From the index in perlfunc: "* - sub was a keyword in perl4, but in perl5 it is an operator, which can be used in expressions.".

That said, map/grep/sort have the ability to take bare blocks and even 'bare expressions', which are pretty unique to Perl, and (I guess, but don't know) might have been possible prior to perl5.

So what I don't get is, after all these years, and after so much work has gone into making older languages like C++ adopt the approach, why people still say, "now why would you want that?"

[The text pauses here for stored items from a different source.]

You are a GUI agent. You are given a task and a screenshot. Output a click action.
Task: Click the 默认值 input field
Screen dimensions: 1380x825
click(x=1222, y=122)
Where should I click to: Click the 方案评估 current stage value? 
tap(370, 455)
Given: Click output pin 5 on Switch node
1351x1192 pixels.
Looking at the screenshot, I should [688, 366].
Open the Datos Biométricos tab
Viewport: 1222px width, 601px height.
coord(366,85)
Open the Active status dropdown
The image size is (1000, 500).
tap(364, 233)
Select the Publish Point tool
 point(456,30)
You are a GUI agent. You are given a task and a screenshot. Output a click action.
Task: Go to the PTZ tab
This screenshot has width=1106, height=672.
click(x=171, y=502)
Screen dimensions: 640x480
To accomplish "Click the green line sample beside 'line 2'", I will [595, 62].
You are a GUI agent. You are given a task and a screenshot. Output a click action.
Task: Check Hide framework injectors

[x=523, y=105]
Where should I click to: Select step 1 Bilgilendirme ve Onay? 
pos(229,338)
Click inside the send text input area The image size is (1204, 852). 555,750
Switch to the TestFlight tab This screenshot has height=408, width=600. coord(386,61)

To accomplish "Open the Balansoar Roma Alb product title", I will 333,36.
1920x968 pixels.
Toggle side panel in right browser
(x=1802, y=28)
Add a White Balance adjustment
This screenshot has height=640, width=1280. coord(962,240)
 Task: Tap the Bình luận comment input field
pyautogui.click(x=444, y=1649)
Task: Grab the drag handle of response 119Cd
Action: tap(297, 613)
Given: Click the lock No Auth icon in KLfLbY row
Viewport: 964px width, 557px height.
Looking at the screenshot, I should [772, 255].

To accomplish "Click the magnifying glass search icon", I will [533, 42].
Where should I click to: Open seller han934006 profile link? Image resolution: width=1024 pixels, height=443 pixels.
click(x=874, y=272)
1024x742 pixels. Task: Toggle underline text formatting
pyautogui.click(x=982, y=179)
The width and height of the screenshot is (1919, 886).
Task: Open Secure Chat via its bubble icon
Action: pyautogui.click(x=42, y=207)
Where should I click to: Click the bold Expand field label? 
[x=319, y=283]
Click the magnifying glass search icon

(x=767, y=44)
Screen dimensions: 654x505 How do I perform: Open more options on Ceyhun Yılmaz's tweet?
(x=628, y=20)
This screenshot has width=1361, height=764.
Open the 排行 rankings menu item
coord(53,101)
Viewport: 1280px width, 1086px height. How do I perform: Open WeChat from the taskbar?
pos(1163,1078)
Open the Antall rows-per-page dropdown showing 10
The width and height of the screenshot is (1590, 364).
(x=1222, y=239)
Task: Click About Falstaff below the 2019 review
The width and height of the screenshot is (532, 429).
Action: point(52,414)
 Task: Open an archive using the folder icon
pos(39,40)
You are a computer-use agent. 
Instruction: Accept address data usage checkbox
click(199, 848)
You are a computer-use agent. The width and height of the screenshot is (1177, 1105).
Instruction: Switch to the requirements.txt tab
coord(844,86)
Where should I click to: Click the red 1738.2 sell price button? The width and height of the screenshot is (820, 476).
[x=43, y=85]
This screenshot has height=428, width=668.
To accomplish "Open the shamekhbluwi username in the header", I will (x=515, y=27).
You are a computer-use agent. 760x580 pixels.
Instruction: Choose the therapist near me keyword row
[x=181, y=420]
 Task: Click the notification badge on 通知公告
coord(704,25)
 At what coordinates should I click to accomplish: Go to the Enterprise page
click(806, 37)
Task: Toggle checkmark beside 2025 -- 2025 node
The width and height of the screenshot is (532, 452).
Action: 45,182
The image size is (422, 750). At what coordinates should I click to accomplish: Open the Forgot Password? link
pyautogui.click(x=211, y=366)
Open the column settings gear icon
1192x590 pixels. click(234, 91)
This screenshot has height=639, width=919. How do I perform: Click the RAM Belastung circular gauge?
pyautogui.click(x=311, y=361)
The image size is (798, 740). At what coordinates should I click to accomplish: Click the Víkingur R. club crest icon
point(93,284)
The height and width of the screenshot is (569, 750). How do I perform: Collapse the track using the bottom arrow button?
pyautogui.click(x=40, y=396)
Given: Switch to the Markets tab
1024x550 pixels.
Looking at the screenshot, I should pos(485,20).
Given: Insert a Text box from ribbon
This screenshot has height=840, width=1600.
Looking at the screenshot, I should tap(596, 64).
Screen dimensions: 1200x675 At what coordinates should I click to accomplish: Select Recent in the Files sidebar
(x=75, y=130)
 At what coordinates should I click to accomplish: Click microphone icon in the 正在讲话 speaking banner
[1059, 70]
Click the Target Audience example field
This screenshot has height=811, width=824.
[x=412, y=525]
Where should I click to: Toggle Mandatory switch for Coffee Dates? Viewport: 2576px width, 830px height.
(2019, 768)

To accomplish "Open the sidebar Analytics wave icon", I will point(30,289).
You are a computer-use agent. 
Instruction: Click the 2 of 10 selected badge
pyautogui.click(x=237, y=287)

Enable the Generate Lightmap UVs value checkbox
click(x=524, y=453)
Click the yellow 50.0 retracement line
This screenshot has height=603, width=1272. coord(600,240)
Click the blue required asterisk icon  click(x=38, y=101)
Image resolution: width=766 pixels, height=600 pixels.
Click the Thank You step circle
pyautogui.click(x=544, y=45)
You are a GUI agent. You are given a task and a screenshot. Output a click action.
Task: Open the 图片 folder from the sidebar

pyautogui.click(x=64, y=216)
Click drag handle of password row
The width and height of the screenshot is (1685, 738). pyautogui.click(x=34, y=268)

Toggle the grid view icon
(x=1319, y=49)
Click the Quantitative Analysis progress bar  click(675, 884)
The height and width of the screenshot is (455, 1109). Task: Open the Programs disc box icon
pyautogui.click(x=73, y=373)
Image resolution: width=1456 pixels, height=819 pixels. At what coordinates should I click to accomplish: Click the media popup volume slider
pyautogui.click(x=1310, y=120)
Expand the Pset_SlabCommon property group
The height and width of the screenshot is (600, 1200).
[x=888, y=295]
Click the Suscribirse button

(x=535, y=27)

It comes as no real surprise to me. They are the same people that eshew map & grep and ?: and a whole bunch of similarly 'non-traditional' programming constructs and concepts as 'unclear' or 'too complicated'. The only thing that really surprises me is how widespread the notion is that all such HLL constructs are somehow 'clever hacks' or 'obfuscation'.

With regard to C++11. I think the only real problem with it is that in order to make best use of the power and conciseness of the new constructs and libraries, you basically have to relearn the language from scratch and unlearn your dependencies upon libraries like Boost.

With so much legacy C++ around, not to mention those C++ programmers that will never make the transition to the new ways of thinking that are enabled by +11 and will be required to fully realise the benefits from it, it'll take another 10 or more years before the new generations of programmers coming through -- for whom it will all be natural and normal and obvious -- will usurp the reins of project control sufficiently to legitimise the new ways of working and finally consign the old-school patterns to the bit-bucket.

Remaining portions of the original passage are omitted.